It’s the data, stupid!
Just like October of 2023 or April of 2024, there is a lot of confusion over why rates have risen so much. And just like those times, the answer lies in the economic data and their extrapolation. All the other explanations (bond market vigilantes, foreign demand, election) say more about what market participants want it to be about, than what it is about.

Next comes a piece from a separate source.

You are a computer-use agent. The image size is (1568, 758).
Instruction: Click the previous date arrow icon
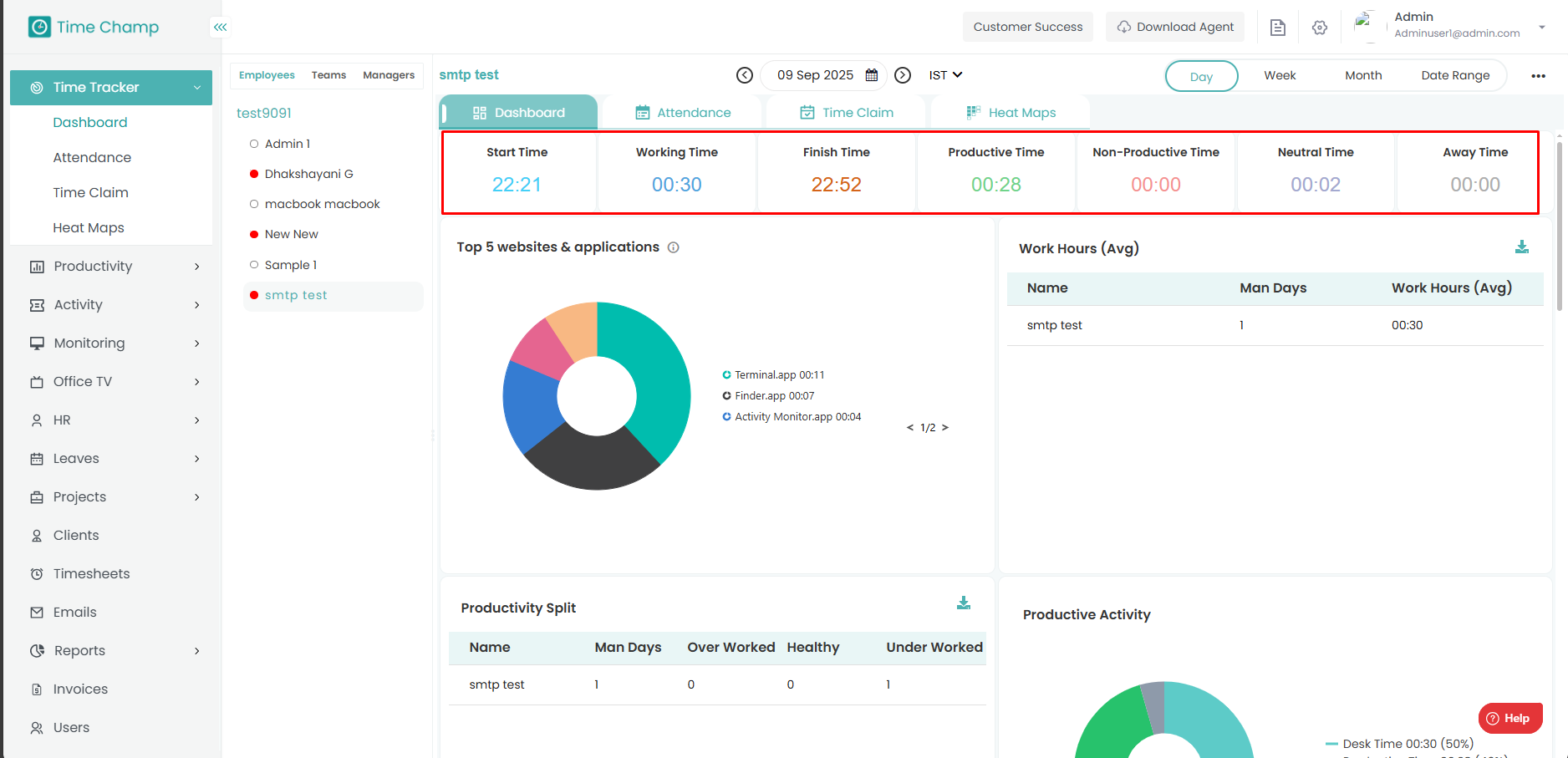(745, 75)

So many want credit to become a factor in Treasury bonds to encourage less government spending, but it just isn’t in a material way. The 5-year credit default swap spread for the United States has widened out 7 basis points since the Fed cut 50 basis points, but that is likely because higher rates introduce the idea that debt will be more expensive to service; not the other way around. In other words, rates haven’t risen because U.S. credit risk is higher. The term-premium for 10-year Treasuries has risen in theory, but that can be from the same effect and inflation expectations have risen nearly as much. As you will see below, this yield back-up is concentrated in the belly of the yield curve (3’s, 5’s, and 7’s), not progressively worse out the yield curve like would happen if US credit was in question.
But what is clear from my index below is that economic data has improved consistently and strongly since late July (see gold arrow in chart below.) My daily economic index, which measures the aggregate growth of 45 weekly, monthly, and quarterly economic indicators, brings two important innovations that will be further explained when I complete the latest version of it in coming weeks. In other words, nobody else has this visibility into the growth of aggregate data. Its absence allows the usual suspects (fiscal, foreign demand) to fill the vacuum.
As I think of it, the two primary drivers of Treasury yields are economic data and how far the market thinks the prevailing economic trend will continue—the extrapolation of the data or to put it in stock-market terms, the “multiple” on the economic data. In this business-cycle, because past business cycles have been so consistent in their signals and behavior, the bond market has rushed to price to the historical mold of recessions upon the first signs of weakness. This is heightened now because “it is time” for a recession given what I call “the recession trifecta.” It has been a factor for interest rates all throughout this “top of the business cycle” environment since Silicon Valley Bank went bankrupt in March of 2023. But, when negative economic data hasn’t followed through, bond market yields have risen significantly to reflect a contracting “data multiple.”
What isn’t being appreciated now, is just how big this “multiple” on negative economic data was at the yield lows before the Fed first cut. You can see in the chart above that the 2-year yield fell for a good two months after the economic data started to turn up positively. This period represents the expanding multiple of June’s negative labor data (released in early July) into a full recession as spurred on by Fed Pivot #2 on 7/31/2024. After the Fed’s 50-basis point cut, and because economic data continued to improve, there has been a big, yet appropriate, reversal to back-out all those future expectations. In its simplest terms, a full recession and low-rate aftermath was priced-in that hasn’t come yet.
This can also be seen by where the yield back-up is concentrated on the yield curve in the table below. Yields have risen the most in the 5-year which is about how long the market extrapolated the business cycle effects out to (the lowest rate on the yield curve at the time). If this move had to do with credit, yields at the long-end of the curve would’ve risen the most.
There are 45 basis points of easing priced-in to the bond market over the next two Fed meetings, or a 90% chance the Fed cuts 25 basis points at both meetings before the end of the year. Raphael Bostic, president of the Atlanta Federal Reserve, 2nd biggest district by GDP, has expressed his preference to cut rates at only one of those two meetings. Several other FOMC members sounded hawkish going into the blackout period before next week’s meeting. As things stand, I expect the Fed to cut 25 basis points next Wednesday, but for Powell to give a hawkish-sounding press conference calling a December Fed cut into question which, given the bond market pricing, would cause short-term rates to rise further.
Sometime soon, economic data will turn back around negatively, and the process will repeat, but starting from a lower level than the April yield highs. Nothing is new here, just a Treasury bull market riding the broad waves of economic data and slowly ratcheting down with lower yield highs and lower yield lows in each successive move.